TASK GOAL: Report the count of lines containing the word "options" in these records, with no other text.

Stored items
※ ※ ※
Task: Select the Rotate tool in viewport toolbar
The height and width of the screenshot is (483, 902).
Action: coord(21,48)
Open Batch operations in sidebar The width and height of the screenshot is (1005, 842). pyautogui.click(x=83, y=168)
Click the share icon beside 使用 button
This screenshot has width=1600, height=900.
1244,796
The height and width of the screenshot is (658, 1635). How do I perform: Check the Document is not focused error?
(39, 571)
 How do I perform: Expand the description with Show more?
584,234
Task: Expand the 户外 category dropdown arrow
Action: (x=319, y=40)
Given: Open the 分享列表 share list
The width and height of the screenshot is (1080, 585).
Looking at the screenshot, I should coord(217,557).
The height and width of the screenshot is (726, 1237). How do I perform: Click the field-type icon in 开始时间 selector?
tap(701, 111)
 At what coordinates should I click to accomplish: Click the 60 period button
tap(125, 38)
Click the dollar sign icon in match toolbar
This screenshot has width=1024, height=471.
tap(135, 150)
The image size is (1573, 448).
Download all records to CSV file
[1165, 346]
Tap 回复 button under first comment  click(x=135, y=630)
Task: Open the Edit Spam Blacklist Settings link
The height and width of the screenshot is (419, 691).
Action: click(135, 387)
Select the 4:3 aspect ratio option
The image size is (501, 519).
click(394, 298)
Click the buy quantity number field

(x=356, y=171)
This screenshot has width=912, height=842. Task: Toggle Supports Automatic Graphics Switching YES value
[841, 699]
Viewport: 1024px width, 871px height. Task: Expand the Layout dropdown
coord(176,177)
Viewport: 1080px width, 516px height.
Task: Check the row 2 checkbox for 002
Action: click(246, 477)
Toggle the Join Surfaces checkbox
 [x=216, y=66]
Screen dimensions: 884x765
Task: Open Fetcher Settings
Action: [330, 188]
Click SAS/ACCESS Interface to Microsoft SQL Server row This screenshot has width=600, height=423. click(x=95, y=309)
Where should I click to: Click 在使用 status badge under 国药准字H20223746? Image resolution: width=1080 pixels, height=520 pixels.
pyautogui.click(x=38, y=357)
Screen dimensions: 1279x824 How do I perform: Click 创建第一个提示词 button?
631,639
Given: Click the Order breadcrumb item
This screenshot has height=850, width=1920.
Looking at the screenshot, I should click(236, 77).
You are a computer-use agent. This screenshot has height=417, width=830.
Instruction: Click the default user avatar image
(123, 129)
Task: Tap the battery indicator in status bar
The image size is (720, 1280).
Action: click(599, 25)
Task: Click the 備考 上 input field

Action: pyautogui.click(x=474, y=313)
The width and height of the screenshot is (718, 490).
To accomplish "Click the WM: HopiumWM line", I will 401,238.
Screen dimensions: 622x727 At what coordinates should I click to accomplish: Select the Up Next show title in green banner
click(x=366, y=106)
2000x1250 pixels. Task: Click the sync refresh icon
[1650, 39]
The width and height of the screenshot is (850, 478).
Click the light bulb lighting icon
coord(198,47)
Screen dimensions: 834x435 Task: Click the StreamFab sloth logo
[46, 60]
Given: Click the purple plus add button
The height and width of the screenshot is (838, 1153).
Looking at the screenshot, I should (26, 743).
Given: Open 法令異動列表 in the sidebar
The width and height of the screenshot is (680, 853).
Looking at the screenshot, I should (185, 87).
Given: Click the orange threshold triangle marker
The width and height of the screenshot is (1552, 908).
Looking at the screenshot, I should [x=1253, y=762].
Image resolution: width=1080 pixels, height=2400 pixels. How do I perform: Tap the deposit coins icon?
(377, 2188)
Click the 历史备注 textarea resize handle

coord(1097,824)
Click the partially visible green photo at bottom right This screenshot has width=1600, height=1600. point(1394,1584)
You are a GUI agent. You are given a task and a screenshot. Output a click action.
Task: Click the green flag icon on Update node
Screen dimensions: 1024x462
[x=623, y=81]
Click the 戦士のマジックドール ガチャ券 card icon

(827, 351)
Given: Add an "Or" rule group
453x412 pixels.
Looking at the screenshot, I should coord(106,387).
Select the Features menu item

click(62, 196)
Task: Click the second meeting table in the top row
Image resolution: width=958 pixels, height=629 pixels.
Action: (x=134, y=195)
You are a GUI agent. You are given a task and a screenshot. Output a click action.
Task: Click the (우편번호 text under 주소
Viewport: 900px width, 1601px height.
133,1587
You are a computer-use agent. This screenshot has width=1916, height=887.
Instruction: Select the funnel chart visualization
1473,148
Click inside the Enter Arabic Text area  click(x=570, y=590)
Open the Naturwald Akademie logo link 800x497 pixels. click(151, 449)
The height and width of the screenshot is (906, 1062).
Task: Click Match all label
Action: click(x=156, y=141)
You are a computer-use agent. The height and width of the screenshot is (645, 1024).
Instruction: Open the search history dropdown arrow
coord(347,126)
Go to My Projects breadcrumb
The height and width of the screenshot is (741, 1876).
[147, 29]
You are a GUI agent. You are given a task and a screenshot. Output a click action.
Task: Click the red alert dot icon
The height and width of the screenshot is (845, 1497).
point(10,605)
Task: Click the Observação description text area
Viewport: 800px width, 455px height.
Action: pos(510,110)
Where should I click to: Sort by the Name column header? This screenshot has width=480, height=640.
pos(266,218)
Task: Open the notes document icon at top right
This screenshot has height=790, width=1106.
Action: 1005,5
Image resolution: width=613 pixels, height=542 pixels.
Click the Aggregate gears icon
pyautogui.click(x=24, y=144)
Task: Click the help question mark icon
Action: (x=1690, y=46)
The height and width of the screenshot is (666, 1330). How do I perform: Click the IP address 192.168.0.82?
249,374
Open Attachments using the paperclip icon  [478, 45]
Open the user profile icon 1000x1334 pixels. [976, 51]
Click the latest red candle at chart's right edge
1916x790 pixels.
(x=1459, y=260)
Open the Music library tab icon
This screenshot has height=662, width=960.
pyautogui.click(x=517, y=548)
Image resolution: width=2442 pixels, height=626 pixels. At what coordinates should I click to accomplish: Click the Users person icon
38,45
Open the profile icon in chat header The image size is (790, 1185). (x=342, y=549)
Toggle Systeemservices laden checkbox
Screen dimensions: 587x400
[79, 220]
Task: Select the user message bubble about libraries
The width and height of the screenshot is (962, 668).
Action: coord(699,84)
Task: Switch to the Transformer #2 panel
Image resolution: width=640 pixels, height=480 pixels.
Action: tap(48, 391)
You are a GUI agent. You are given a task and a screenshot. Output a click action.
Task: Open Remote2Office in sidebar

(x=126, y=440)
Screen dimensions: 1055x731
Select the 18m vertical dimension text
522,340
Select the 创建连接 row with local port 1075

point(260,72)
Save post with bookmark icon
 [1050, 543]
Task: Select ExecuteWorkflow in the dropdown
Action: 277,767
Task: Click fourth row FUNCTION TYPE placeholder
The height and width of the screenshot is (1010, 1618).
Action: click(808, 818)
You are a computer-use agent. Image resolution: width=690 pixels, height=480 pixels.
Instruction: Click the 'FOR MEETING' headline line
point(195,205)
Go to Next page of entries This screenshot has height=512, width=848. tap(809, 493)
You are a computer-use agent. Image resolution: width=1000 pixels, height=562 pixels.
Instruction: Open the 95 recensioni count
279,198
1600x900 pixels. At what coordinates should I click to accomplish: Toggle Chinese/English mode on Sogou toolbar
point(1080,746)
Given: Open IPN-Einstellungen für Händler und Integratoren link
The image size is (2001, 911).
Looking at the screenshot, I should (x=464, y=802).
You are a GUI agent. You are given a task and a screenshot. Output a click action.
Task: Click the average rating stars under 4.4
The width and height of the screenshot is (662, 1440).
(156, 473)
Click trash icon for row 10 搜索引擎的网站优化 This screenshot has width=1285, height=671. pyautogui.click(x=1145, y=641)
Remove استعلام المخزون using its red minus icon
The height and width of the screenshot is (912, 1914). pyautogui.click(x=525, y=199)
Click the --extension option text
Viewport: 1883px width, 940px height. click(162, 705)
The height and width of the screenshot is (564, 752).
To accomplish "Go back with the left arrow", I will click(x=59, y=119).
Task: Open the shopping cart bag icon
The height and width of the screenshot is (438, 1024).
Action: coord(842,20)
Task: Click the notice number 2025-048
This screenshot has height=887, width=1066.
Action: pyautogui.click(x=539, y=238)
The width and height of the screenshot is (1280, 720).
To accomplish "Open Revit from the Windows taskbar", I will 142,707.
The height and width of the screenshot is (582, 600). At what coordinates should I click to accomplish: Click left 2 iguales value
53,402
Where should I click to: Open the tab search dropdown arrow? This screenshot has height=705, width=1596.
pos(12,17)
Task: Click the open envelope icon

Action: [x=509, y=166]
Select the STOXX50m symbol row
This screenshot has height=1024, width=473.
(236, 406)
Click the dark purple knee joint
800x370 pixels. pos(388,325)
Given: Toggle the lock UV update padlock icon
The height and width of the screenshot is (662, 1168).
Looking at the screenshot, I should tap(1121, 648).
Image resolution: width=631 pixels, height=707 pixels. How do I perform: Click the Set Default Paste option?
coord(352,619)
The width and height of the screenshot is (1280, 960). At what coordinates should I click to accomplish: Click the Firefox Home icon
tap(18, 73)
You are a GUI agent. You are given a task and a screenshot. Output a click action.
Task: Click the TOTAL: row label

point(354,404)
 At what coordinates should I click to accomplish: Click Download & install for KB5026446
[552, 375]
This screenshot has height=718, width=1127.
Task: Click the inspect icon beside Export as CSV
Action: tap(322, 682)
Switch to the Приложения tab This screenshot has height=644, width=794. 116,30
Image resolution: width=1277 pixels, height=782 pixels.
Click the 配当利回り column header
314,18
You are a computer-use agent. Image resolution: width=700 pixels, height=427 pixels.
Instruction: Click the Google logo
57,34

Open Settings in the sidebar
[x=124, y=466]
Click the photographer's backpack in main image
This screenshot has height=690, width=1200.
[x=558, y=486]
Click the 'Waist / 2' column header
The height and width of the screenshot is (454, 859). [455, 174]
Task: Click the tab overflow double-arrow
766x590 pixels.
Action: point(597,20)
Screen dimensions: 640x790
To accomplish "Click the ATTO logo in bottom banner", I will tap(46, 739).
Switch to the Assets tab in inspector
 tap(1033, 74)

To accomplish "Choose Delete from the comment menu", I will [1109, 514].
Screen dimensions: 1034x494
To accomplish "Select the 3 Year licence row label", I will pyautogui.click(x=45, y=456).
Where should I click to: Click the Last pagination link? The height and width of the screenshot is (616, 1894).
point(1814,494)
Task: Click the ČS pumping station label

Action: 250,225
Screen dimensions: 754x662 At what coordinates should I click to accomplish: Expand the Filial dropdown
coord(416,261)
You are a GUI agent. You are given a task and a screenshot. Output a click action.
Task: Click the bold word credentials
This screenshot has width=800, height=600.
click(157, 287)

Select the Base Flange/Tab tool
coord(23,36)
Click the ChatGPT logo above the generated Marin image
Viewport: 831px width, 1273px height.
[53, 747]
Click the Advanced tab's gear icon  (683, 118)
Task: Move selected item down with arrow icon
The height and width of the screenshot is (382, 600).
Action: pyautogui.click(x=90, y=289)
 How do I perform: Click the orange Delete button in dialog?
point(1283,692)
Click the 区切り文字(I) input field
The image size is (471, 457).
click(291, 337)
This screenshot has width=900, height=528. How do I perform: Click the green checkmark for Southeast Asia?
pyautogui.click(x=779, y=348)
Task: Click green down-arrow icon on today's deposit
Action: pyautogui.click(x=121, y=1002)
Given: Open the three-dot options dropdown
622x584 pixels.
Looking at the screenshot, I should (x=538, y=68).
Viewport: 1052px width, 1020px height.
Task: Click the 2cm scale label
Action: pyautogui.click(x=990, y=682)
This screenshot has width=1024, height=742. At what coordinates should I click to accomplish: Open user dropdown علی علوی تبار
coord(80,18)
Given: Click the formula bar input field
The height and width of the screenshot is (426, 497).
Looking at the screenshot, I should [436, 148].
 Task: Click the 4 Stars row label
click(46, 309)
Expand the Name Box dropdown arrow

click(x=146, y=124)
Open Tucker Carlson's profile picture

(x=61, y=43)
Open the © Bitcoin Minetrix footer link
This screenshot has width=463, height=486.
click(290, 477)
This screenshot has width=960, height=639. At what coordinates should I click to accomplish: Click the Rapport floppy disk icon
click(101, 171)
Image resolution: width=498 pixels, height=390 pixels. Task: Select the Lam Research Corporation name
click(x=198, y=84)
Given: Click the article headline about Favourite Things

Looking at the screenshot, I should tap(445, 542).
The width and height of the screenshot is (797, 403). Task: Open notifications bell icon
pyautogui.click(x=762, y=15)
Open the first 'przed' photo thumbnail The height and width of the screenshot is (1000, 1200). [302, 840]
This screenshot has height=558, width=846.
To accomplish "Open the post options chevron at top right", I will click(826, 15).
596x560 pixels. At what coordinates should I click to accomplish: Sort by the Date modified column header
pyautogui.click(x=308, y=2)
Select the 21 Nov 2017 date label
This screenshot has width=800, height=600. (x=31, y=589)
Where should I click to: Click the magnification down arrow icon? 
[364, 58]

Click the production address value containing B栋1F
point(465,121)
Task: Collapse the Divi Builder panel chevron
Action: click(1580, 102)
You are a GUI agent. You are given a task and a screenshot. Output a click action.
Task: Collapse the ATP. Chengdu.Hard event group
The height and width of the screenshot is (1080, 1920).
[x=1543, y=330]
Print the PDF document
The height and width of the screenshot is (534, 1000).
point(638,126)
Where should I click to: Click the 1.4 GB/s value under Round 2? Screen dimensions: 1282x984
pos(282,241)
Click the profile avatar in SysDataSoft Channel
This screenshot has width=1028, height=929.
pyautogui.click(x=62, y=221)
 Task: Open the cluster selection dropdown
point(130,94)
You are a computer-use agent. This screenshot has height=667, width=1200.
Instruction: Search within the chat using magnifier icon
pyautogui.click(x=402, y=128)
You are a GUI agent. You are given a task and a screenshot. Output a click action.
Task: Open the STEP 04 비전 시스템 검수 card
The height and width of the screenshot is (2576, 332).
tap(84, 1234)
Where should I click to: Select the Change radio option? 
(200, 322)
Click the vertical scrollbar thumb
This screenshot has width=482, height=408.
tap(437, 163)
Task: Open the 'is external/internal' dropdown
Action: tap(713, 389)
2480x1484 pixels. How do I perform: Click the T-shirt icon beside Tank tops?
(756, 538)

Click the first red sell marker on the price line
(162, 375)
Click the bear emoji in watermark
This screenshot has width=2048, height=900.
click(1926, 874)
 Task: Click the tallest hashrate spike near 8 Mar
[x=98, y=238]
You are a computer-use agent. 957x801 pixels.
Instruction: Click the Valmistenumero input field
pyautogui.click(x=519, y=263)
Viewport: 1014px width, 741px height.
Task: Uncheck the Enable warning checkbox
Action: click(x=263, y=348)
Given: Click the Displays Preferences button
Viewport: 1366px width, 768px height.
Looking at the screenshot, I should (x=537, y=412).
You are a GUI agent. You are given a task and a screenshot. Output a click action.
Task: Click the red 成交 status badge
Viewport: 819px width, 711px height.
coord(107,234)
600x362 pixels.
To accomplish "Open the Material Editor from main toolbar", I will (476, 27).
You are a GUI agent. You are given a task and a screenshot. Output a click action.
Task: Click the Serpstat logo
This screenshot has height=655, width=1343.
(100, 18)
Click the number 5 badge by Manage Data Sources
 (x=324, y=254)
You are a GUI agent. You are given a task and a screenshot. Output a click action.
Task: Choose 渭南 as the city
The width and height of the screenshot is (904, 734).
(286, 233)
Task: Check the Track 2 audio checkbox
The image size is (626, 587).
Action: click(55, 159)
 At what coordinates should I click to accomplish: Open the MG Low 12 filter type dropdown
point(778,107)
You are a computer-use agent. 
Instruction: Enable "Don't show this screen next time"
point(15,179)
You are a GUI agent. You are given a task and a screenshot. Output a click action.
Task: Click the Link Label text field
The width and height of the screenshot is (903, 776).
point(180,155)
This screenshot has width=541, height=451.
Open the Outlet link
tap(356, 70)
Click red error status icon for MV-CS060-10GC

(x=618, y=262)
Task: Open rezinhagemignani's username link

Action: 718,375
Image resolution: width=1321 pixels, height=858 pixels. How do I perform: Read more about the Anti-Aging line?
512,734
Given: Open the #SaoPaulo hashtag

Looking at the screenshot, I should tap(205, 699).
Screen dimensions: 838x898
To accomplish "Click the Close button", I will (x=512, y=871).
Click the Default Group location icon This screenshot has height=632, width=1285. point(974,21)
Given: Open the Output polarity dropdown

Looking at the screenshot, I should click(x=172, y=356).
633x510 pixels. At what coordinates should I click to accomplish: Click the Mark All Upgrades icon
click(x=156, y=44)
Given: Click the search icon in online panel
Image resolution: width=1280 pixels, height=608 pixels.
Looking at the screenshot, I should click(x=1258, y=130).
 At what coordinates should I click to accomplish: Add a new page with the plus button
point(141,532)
※ ※ ※
COMPLETED EXERCISE: 2